◆ Exercise data ◆
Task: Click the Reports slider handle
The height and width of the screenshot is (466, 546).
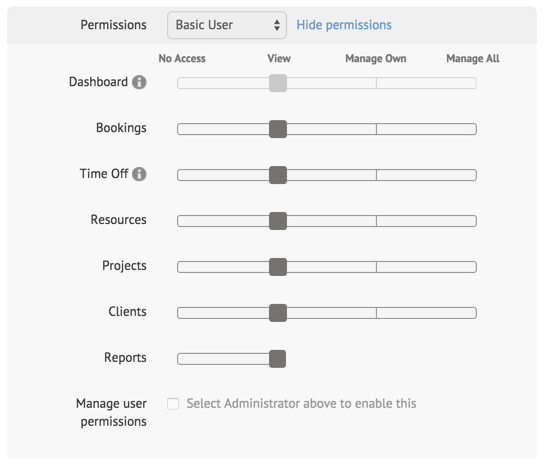Action: pos(278,359)
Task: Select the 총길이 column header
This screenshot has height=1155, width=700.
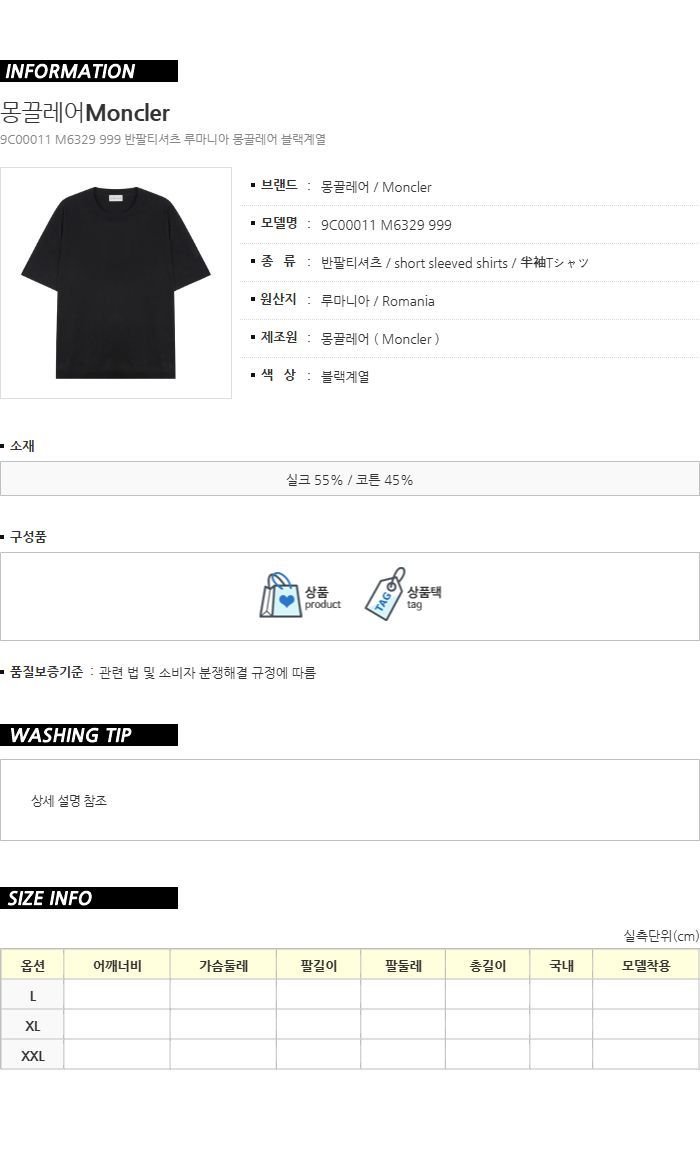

◆ Task objective ◆
Skip the pictures. Restate everything else in the records word for word.

◆ Reply ◆
Task: Click the Reports slider handle
The height and width of the screenshot is (466, 546).
Action: pos(278,359)
Task: Select the 총길이 column header
This screenshot has height=1155, width=700.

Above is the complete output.